RECORD EXCERPTS
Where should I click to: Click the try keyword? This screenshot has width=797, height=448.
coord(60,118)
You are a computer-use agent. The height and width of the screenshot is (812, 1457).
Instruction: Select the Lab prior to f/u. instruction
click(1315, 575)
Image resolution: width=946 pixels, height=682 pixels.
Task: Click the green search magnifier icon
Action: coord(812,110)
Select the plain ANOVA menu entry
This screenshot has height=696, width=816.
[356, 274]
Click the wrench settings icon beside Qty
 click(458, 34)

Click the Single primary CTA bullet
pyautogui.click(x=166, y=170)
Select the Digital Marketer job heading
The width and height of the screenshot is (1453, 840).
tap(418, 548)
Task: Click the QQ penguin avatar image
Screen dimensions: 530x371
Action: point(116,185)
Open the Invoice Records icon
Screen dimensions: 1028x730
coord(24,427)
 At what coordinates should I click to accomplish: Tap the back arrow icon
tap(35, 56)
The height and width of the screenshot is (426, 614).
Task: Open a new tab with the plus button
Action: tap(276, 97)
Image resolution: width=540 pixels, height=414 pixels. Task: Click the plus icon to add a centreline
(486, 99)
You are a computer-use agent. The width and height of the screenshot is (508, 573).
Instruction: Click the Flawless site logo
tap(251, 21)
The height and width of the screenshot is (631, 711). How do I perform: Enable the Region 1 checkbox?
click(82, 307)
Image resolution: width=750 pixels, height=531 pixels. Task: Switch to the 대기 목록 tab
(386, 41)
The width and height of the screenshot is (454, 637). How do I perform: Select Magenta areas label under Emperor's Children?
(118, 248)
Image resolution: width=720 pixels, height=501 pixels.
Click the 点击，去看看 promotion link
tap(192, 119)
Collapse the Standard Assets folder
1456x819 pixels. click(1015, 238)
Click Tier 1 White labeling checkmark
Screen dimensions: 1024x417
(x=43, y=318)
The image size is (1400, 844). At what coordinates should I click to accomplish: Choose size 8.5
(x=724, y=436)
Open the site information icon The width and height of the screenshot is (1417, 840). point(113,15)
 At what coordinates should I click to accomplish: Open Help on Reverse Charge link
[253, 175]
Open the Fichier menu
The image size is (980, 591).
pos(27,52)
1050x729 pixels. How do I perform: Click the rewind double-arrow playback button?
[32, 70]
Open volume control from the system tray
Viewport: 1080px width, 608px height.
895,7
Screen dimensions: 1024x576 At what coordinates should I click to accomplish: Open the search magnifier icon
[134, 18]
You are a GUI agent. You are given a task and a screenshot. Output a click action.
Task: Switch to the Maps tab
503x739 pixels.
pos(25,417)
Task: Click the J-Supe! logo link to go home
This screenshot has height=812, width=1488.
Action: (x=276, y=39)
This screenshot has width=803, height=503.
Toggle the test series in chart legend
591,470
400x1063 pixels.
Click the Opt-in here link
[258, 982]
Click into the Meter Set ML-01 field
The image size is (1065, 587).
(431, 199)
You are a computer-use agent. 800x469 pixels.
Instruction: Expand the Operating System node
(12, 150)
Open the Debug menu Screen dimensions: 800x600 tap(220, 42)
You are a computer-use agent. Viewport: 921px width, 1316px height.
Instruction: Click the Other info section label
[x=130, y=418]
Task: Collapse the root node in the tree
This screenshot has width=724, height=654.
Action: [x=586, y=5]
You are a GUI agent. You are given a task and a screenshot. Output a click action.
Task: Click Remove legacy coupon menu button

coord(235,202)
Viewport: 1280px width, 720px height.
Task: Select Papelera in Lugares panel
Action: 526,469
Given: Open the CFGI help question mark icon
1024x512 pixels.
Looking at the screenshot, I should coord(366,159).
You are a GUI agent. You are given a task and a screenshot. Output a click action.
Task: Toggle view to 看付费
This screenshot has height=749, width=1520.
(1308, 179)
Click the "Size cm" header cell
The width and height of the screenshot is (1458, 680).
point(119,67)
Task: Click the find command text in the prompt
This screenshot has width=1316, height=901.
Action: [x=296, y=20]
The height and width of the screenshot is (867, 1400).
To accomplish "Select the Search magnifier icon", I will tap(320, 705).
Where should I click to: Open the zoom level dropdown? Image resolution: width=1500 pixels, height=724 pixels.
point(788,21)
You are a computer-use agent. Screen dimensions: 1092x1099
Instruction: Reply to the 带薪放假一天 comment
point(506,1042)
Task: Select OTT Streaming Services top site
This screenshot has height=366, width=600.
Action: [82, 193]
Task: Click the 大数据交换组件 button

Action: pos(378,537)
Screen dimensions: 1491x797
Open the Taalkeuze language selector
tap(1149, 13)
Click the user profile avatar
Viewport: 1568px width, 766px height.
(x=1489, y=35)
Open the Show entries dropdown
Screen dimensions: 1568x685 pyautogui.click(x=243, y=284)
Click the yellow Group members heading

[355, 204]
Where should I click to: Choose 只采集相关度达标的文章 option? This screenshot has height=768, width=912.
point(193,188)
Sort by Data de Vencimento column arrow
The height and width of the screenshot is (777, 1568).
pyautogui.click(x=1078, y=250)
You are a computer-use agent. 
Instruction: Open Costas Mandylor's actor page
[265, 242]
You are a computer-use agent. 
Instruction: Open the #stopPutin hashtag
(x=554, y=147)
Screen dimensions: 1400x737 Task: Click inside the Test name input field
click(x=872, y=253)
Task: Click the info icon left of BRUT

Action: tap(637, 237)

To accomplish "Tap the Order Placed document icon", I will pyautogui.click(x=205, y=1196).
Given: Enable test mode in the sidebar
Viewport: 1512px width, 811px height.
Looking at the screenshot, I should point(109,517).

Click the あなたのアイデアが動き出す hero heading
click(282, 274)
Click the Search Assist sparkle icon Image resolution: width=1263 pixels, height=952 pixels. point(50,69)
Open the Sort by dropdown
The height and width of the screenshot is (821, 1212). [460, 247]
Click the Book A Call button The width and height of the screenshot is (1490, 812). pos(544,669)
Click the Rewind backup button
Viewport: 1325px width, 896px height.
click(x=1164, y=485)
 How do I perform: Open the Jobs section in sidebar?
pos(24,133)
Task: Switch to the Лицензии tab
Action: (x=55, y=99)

THE PROBLEM
Locate every line in the data above that contains the word "Toggle", and copy each of those lines.

FINISHED TASK
Toggle the test series in chart legend
Task: Toggle view to 看付费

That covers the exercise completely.